Some people may understand the changes you’re making with little need for further explanation. Others, though, may not get why you’re making a change to something that’s been a tradition for so long. Regardless of which camp you fall into, sharing why you’re making a change at all and what it means to you will go far.

If I would’ve just told my family that they’d be celebrating Thanksgiving and Christmas with me on a different day without any further explanation it may have come off abrupt and confusing. But sharing what it means to me to celebrate in our new home as a family of three really helped them understand why I was making a change in the first place.

If anyone is upset by the changes you’re making, whether it’s pandemic related or not, this is the perfect opportunity to share what this change will mean for you and your family. Don’t skip this part; in fact, spend most of the conversation here so that you get your point across.

 

3. I emphasized what I hoped could stay the same

While I did want to begin making memories in my own home, that didn’t mean I wanted to spend the entire holiday duration apart from my family.

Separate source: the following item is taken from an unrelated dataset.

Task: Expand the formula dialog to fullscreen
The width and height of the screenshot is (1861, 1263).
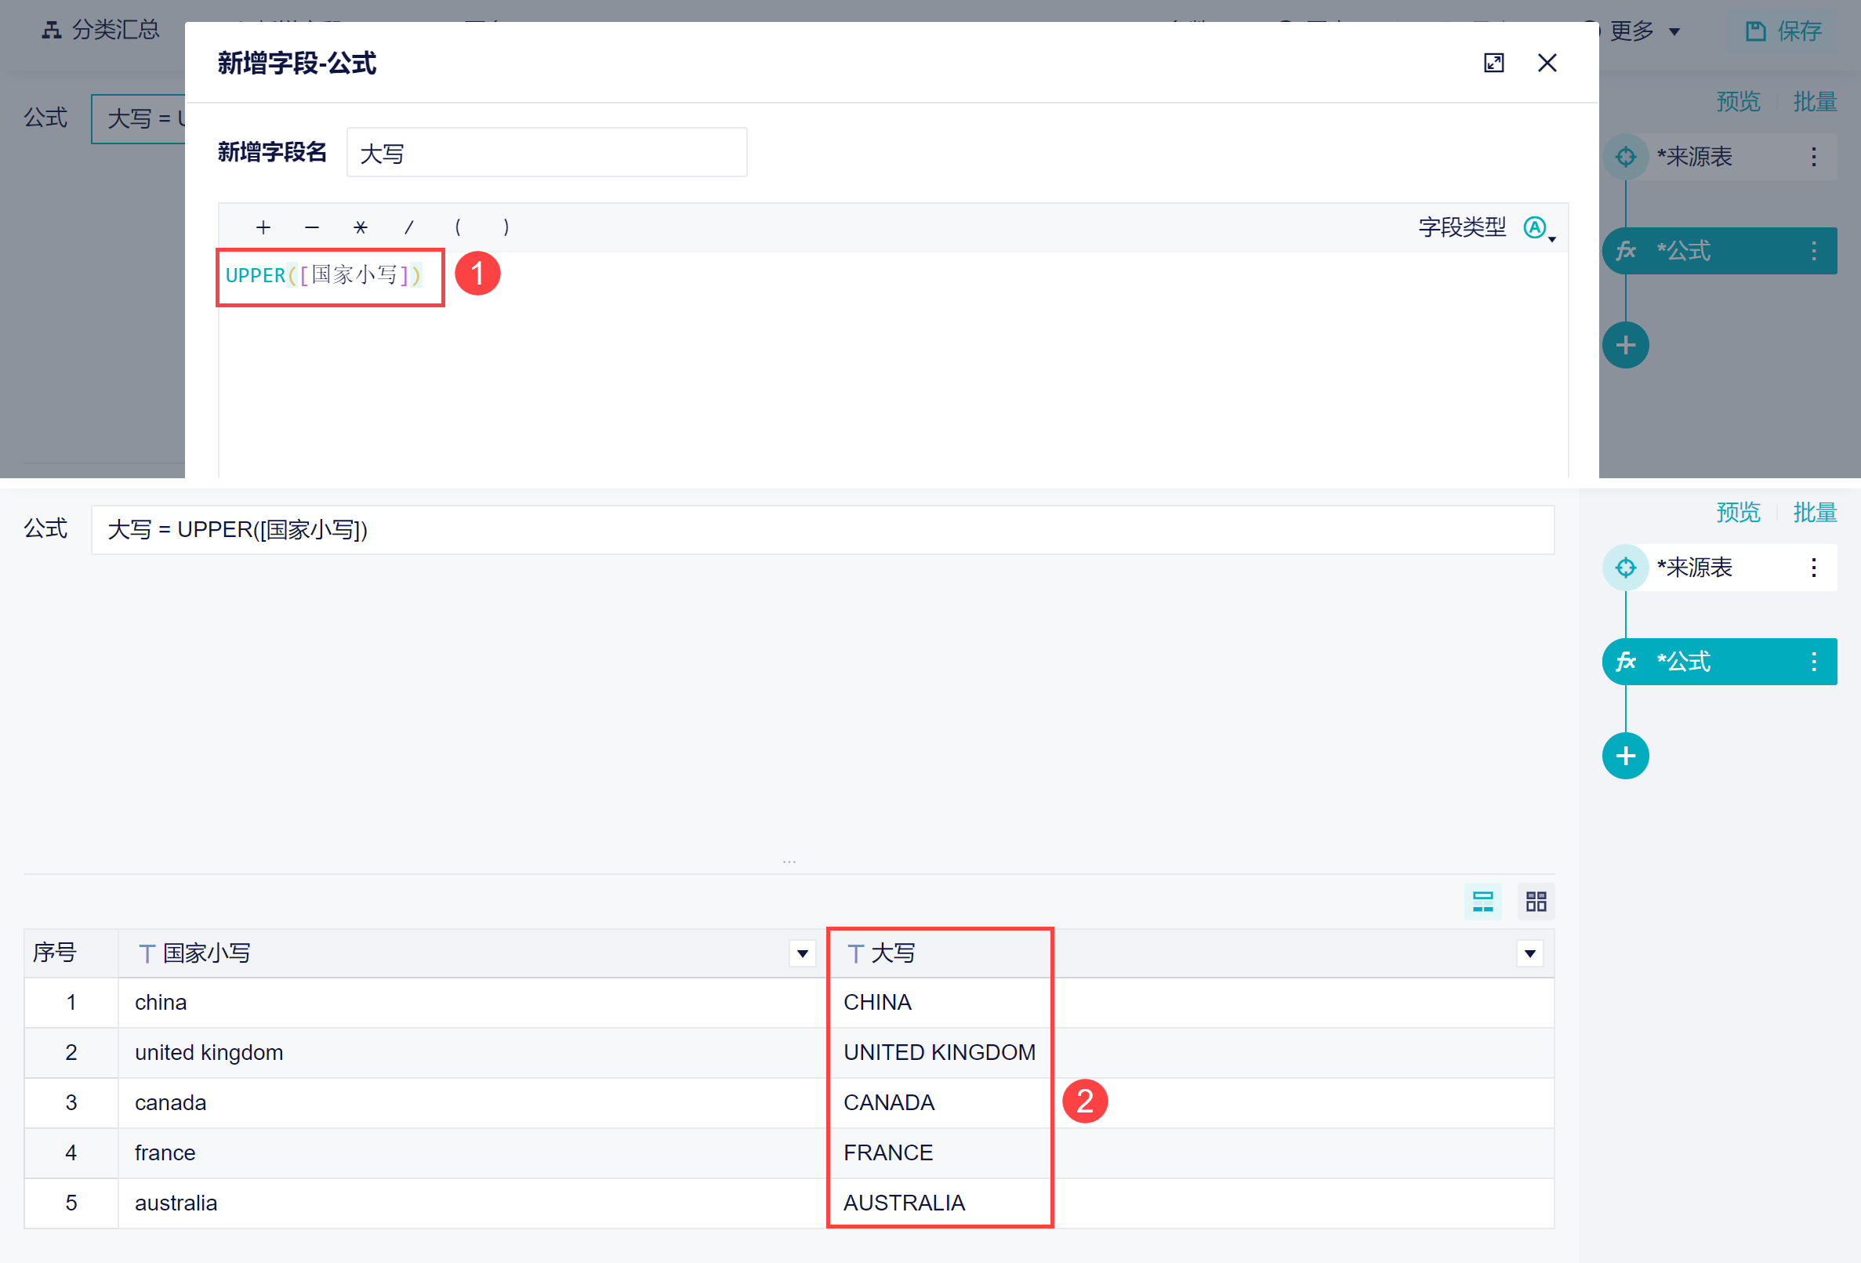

I want my sisters to spoil my son in ways that his own parents can’t or won’t. I vividly remember being so excited to see my aunts at the holidays, and I want that for him too.

So, I made it clear to them that while I may watch the Macy’s Thanksgiving Day Parade in PJs in my own home, maybe we could get together for breakfast and coffee (a pre-pandemic idea, of course) like we always did. Or while we’ll be putting out milk and cookies for Santa on Christmas Eve at our house, maybe we’ll drive up so we can still enjoy a small and safe gathering on Christmas Day. It’s just little changes, not a big overhaul.

 

I want my son to grow up and remember the holidays in our home, but that doesn’t mean I want to completely scrap the idea of him also remembering seeing his aunts, uncles, and grandparents too. Sure, some of the traditions will shift but the feeling of being surrounded by loved ones will never go away.